The Big Question:
What do you think schools could do to make Afghan refugees feel as welcome as possible?
Genius Jenna says: Armed militants known as the Taliban have retaken control of Afghanistan after 20 years.
In between, soldiers from the UK, US and other nations stayed in the central Asian country to try to make peace, but over the past few months, the Taliban have taken over again.
They have very strict rules and last time when they ruled, didn’t let girls go to school or women to work. They also support horrible acts of violence. Afghans have been trying to escape to safer countries, such as the UK.
Around 15,000 people have now arrived here, many of them children without their parents. Known as refugees, these children will have to start new schools and make new friends.

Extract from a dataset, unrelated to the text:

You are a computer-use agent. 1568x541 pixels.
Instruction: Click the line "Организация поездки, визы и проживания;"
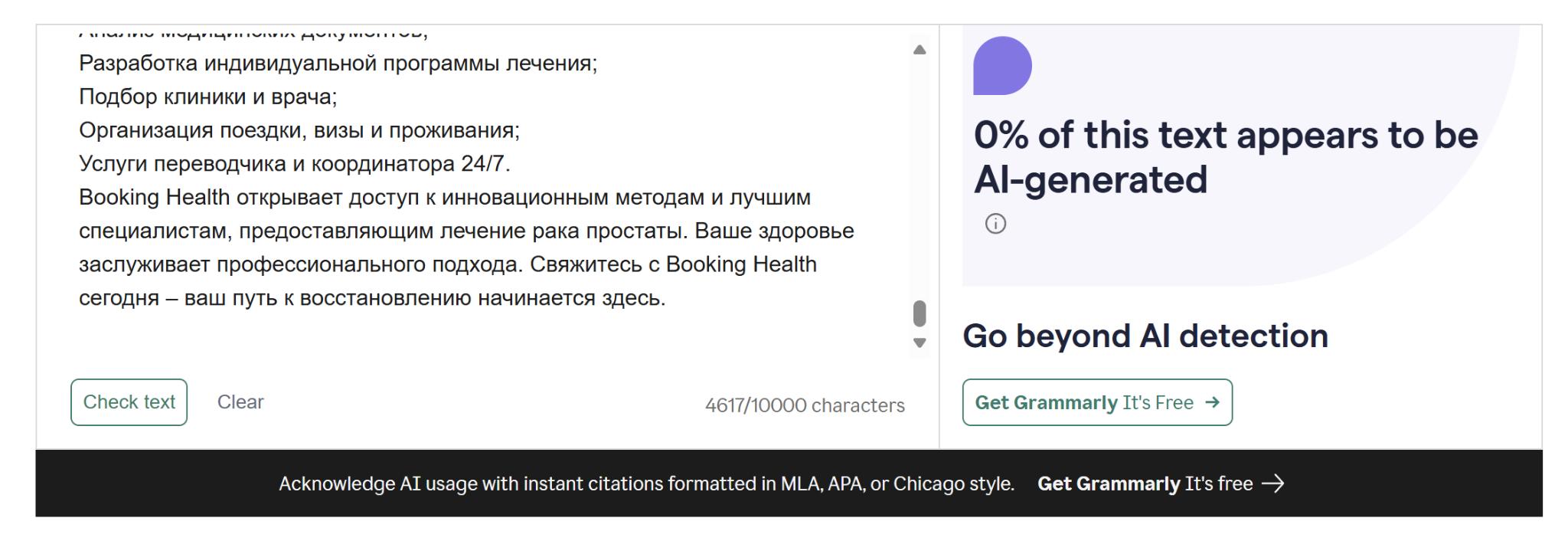click(x=299, y=130)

Rafi Bibring, age 10, from Mill Hill says:
I know how important it is to make refugees feel welcome because my great-grandpa, Harry Bibring, was a child refugee from Nazi Austria.
I think that starting a new school as a refugee must be very frightening. Refugees come to the country with nothing and may not be able to speak any English.
Schools could set up a fundraising campaign to raise money for the Afghan refugees and parents could also donate supplies, such as blankets, clothes, books and toys.
If refugee children started at my school, we could help them feel welcome by playing games like football, where you don’t need to speak English. We could also make signs in their language and try to learn about their culture.
Good news for… Barbie!
The much-loved doll is literally floating on air after teaming up with the European Space Agency (ESA) and its only European female astronaut Samantha Cristoforetti to celebrate Space Week.
Running until Sunday, it aims to encourage young girls to pursue a career in space, science, technology, engineering and maths.
The special edition Barbie, created to look like Samantha, jetted off from Germany’s ESA space base and travelled on a Zero-gravity flight just like real-life astronauts.
Madge expresses herself
Madonna (yes that one) is the author of a children’s title chosen by PJ Library for its book of the month, which has been inspired by a 300-year-old Jewish tale.
The famous singer wrote Mr Peabody’s Apples to show the power of words and danger of lashon hara – speaking unkindly about someone. It was published in 2003, but PJ Library will this month send out copies to five and six-year-olds.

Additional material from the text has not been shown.